いや、待ってください。確かにいますけど…彼女はAIじゃなくて、人間で…ちょっと待てって!?
話を聞いてください…は?なにいっているんですか!?ゆゆを連れていくなんて許すわけがないだろ!?
…ふざけるな!!ゆゆは実験道具でもデータでもない!!」
国立電子機能推進研究所…研究室…ゆゆの…生まれた場所だ。
どうしてここに?
いきなりのことに頭が付いていかなかった。
考えることに甘んじて…動くことができなかった。
「…ちょっと離せよ!?こんなことしていいと思ってるのかよ!?」
やっとその声に反応して動くことができた。
ただその動きはスローモーションのように重く感じた。
人間を…大切な人をAIとするような研究をしていたのだ。AIを一般の治療法と、至高のものと考えていたような人たちだ…弘樹に何をしてもおかしくない。

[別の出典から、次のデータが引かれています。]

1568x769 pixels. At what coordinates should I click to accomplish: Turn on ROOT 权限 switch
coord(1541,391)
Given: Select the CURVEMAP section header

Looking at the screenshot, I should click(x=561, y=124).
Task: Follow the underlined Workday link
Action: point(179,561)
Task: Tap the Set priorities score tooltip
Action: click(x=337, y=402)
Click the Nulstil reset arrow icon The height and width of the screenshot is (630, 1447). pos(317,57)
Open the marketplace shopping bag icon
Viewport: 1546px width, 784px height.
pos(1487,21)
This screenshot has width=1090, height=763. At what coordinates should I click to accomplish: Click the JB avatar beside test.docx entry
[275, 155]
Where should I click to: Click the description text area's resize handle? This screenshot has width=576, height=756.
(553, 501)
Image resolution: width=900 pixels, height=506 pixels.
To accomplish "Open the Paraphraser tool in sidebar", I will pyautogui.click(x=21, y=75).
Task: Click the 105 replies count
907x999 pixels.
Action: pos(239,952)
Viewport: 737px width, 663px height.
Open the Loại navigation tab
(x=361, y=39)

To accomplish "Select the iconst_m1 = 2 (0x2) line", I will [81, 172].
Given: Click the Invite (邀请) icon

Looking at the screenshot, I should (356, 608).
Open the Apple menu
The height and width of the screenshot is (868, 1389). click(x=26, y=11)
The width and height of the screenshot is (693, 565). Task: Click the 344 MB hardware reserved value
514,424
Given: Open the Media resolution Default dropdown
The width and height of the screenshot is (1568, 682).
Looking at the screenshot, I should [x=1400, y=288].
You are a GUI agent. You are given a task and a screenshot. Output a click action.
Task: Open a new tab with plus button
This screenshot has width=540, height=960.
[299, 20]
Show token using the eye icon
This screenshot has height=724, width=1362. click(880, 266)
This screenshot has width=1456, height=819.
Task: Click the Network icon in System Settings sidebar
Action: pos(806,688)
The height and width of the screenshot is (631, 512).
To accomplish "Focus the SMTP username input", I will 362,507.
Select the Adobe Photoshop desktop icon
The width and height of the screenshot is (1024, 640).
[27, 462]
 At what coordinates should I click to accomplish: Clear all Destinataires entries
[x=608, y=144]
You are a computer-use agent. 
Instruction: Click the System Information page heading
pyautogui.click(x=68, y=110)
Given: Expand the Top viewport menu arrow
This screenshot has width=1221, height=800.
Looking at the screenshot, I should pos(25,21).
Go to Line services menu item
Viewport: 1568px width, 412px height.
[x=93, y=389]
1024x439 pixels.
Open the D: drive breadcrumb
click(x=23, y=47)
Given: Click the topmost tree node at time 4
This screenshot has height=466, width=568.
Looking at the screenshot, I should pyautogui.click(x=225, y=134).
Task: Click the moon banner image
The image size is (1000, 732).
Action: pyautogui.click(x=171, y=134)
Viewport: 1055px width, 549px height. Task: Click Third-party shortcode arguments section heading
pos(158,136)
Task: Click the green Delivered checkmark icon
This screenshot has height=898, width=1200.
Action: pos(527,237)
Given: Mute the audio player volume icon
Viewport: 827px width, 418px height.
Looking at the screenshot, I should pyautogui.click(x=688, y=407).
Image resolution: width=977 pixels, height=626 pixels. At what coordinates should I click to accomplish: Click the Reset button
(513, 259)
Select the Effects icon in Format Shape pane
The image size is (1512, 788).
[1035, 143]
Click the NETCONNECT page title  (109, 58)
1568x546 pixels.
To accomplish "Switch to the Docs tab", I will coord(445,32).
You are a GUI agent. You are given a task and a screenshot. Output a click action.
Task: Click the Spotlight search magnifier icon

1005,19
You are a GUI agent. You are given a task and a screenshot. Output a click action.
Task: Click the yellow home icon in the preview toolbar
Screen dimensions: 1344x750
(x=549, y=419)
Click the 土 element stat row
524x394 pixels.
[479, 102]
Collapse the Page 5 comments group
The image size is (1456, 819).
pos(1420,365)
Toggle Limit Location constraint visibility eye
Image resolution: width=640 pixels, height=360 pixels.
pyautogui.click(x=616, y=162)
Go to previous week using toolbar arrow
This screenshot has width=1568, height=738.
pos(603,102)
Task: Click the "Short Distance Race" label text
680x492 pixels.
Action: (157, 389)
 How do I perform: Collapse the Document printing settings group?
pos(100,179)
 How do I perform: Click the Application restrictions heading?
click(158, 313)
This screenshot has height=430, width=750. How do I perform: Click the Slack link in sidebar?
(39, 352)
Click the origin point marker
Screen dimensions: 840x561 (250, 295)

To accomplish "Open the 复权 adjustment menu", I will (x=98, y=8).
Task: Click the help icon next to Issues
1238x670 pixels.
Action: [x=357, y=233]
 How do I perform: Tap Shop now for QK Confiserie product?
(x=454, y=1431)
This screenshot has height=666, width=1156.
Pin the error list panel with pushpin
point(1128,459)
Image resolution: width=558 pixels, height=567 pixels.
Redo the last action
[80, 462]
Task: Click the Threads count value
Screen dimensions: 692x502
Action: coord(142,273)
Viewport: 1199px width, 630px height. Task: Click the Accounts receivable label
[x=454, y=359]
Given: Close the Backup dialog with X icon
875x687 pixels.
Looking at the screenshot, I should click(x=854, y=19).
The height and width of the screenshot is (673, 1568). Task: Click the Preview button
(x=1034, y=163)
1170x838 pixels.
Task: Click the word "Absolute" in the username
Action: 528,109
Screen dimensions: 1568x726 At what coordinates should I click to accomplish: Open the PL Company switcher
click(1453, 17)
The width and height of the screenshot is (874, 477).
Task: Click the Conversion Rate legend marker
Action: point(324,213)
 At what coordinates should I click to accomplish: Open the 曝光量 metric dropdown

精一杯走って、玄関にたどり着いた時、目の前には白衣の男性に押さえつけられている弘樹の姿があった。
頭が沸騰しそうになる。
呼吸ができない。
ふざけるな…誰に断って弘樹に触っているんだ!!!
思考がスパークする。
「弘樹から…手をはなせーーーーーーー!!」
男たちに体当たりをするように走る。でも、簡単に止められてしまった。
圧倒的な力の差を思い知らされる。人間の成人男性といくら身体能力があがっても女子高生であるゆゆでは勝負は見えている。どんなに暴れても、男たちに止められる。
「俺じゃなぃ…ゆゆ、いいから…逃げろ!!」
弘樹の悲鳴に様な声が耳に突き刺さってくる。
「…久しぶりだね、柊ゆゆ。本当にいろんなことをしてくれたものだ。でも、安心しなさい。我々は、君の愛を評価しているんだ。悪いようにはしない。」
「いいから、どうでもいいから、弘樹を離して、離しなさい、離せ、離せ、離せ!」
「悪いようにはしないと言ったのに…威勢がいいね。とりあえず人間の身体なんだから、そんなに無理をしない方がいい。おい、二人とも眠らせてあげろ。」
ぐっと腕を伸ばされて、そこに他の男たちに光るものをあてがわれる。
冷たさと肌に入り込む感覚に思わず顔をしかめる。身体に異物が入り込む感覚が気持ち悪い。
弘樹…弘樹を見ると同じようにナニかを打たれている。
「…薬が効くまで、ゆっくりしたほうがいい。…僕たちはね、君にとても興味があるんだ。君は本当にあのAIの柊ゆゆなのかい?それともその身体に眠っていた記憶や性質、遺伝そういったものなのかい?
いずれにせよ…で…には……………」
視界が霞む…大好きな弘樹が見えなくなる。声が出ない…弘樹の名前を呼べない。手が動かない…弘樹に触ることも駆け寄ることもできない。非力なゆゆ…この男たちの語る言葉すらもうちゃんと聞こえない。
これは、ゆゆの罪だ…自分がトクベツであったことを…異常な存在であったことを忘れて…普通の生活をおくっていたことへの罰なんだ。